Les études courtes et techniques (IUT, STS), relativement peu prestigieuses mais bien encadrées et professionnalisantes, qui offrent aux étudiants peu sûrs de leur volonté et de leurs capacités scolaires le moyen d’échapper à l’anomie et à l’anonymat universitaires des premiers cycles, sont celles dont la part d’étudiants issus des milieux “populaires” est la plus conséquente.

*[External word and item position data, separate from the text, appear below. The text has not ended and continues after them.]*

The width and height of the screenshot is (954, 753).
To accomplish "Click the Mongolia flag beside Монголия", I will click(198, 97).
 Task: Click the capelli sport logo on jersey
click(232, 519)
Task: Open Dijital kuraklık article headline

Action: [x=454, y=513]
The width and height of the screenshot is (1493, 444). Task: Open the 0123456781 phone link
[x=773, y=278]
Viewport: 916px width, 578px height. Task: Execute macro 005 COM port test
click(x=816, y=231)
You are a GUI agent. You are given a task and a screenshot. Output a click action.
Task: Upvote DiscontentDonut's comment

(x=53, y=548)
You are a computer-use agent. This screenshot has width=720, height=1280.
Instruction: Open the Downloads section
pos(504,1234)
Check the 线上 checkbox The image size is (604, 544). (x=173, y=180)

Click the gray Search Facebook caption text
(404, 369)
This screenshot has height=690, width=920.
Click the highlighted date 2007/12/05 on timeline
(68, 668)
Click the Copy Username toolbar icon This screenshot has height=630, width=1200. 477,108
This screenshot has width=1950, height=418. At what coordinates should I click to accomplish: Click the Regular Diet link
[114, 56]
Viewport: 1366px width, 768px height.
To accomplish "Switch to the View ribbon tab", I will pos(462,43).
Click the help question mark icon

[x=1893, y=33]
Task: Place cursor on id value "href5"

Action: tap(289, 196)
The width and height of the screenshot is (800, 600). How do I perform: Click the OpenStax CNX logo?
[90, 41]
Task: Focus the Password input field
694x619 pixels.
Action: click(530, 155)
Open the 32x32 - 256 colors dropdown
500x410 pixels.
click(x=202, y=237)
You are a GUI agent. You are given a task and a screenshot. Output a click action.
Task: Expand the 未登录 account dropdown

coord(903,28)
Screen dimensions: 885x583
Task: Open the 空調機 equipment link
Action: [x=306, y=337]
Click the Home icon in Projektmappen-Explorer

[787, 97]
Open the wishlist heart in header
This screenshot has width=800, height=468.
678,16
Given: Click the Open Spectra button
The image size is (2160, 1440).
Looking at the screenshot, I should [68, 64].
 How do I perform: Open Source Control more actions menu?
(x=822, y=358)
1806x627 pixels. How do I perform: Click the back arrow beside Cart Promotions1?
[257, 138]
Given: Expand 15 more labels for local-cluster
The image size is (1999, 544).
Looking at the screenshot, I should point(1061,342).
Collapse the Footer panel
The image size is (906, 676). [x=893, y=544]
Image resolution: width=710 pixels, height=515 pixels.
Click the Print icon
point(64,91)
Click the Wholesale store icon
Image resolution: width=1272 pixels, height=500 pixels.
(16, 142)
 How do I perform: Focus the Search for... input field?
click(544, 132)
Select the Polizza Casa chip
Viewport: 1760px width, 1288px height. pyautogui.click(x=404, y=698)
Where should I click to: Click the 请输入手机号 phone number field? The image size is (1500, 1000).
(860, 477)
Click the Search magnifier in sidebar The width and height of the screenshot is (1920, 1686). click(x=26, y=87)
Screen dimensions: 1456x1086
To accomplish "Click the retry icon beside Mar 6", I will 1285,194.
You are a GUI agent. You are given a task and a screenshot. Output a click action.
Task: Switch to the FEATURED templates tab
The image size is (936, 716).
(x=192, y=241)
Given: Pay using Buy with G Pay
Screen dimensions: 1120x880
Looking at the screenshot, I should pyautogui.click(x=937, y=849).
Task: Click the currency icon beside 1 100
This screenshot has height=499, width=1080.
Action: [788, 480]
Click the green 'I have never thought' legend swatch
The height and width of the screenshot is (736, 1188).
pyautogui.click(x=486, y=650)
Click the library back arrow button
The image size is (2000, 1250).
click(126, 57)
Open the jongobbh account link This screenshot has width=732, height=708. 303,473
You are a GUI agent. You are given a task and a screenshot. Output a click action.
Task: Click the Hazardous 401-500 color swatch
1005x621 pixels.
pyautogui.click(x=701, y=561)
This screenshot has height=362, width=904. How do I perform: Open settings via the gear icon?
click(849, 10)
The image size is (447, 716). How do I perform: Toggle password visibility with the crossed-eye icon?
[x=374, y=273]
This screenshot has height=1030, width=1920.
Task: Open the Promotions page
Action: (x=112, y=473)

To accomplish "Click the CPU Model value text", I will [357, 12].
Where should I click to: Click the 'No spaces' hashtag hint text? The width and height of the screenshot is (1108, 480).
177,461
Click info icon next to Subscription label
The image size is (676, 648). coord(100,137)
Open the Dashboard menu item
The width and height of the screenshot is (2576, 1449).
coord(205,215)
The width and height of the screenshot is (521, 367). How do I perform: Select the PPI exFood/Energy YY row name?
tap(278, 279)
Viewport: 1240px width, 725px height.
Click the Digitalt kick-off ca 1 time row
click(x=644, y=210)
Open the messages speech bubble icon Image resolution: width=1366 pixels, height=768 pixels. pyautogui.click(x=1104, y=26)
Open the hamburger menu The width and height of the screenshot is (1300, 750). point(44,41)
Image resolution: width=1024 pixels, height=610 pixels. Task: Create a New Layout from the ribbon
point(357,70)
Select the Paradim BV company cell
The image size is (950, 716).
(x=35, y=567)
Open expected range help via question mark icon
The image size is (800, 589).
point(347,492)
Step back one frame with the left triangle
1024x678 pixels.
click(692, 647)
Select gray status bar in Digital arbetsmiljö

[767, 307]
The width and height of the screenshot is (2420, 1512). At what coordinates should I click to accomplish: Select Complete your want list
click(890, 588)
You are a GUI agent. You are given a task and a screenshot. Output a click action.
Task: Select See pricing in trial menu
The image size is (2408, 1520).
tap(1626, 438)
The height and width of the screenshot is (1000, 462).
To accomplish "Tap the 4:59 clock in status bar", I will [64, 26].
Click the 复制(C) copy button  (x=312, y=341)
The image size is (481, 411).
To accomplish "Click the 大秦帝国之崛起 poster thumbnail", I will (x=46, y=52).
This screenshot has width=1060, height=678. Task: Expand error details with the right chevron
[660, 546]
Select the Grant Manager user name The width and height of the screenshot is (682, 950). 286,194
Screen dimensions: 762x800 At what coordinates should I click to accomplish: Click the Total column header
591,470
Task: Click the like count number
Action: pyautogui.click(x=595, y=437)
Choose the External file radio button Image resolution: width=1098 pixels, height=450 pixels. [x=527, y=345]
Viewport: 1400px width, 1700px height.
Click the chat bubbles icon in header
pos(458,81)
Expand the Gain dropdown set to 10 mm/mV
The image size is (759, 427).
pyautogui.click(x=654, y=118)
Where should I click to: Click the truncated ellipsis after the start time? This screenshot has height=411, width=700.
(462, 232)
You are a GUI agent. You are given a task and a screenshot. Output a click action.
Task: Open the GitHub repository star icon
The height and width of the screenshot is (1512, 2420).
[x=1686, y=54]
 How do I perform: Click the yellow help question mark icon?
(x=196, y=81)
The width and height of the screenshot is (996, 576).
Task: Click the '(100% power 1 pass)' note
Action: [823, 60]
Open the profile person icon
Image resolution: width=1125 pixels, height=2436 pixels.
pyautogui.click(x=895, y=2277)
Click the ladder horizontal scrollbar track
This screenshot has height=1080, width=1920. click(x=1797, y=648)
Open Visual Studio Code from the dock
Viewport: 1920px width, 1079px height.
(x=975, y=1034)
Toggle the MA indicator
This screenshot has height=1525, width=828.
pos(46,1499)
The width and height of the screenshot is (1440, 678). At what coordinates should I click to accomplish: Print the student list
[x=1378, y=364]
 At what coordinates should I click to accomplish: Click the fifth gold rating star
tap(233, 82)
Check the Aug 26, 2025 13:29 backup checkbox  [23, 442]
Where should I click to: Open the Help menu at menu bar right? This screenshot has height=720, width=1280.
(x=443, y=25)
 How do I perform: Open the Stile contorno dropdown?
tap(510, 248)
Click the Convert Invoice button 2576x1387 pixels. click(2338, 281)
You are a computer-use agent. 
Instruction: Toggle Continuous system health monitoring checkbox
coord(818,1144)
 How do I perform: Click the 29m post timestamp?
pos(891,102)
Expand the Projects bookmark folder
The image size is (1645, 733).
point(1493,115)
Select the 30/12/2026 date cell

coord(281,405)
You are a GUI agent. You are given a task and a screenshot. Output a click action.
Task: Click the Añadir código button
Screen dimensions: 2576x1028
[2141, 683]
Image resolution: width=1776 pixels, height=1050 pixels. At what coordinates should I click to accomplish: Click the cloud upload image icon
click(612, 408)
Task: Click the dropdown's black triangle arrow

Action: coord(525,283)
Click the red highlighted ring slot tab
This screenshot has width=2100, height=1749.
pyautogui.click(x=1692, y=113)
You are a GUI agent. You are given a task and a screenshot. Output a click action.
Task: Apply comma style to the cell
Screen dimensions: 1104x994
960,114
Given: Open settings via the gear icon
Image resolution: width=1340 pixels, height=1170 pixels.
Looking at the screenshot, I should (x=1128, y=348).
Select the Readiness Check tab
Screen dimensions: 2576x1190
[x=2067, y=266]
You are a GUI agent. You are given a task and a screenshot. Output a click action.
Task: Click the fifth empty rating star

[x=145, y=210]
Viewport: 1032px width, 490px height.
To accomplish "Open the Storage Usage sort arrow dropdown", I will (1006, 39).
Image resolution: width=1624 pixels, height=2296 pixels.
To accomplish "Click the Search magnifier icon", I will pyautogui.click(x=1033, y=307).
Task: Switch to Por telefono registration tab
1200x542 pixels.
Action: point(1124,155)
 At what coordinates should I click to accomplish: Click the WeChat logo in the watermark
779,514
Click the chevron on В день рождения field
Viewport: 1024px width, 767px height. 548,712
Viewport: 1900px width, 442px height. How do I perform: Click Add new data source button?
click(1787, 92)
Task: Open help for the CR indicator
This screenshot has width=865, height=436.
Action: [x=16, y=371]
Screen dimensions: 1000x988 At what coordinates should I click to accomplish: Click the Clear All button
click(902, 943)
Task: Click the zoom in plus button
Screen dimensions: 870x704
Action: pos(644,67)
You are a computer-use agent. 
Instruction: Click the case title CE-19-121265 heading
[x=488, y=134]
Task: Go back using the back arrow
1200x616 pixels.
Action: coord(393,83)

A l’inverse, plus les études sont sélectives et prestigieuses, plus la part des étudiants issus des couches sociales dominantes y est importante. Enfin, et s’agissant des secteurs universitaires sans numerus clausus, les filières Lettres et sciences humaines, dont les diplômes sont difficilement négociables sur le marché du travail et en perte relative de légitimité (notamment par rapport aux diplômes à caractère scientifique), se distinguent assez nettement des Sciences et du Droit/Sciences économiques où les étudiants issus des cadres et professions intellectuelles supérieures sont assez sensiblement sur-représentés.

Notes
55.

« Malgré la création de nouveaux types d’étudiants dans l’effort d’expansion qui a été réalisé, les facultés assurent encore la scolarisation de plus des trois-quarts d’entre eux. En bref, sur l’effectif total d’étudiants français en (169) 1993, 71% fréquentent les universités (dont 4% les IUT), 12% les Sections de Techniciens Supérieurs, 4% les Classes préparatoires, 3% les Ecoles d’ingénieurs et 3% les Ecoles de commerce, 1% les Ecoles normales, le reste se répartissant dans de petites formations spécifiques. Vingt ans plus tôt, les universités représentaient 83% des effectifs étudiants (...) », in ERLICH Valérie, Les Étudiants, un groupe social..., Opus-cité, p.168.

56.

Aujourd’hui, les littéraires représentent 38% de la population universitaire comme l’indique ERLICH Valérie, Les Étudiants, un groupe social..., Opus-cité, p.171.

57.

GRIGNON Claude, GRUEL Louis, BENSOUSSAN Bernard, Les Conditions de vie des étudiants, Opus-cité, pp.12-14.

58.

Avec une mention spéciale pour les classes préparatoires littéraires qui, avec 63,8% de leurs étudiants issus de la catégories cadres et professions intellectuelles supérieures; se situent loin devant les classes préparatoires scientifiques qui recrutent leurs étudiants dans cette catégorie à hauteur de 44,3%. GRIGNON Claude, GRUEL Louis, BENSOUSSAN Bernard, Les Conditions de vie des étudiants, Opus-cité.

59.

Ils représentent encore 18,8% et 19,9% des effectifs de sciences humaines.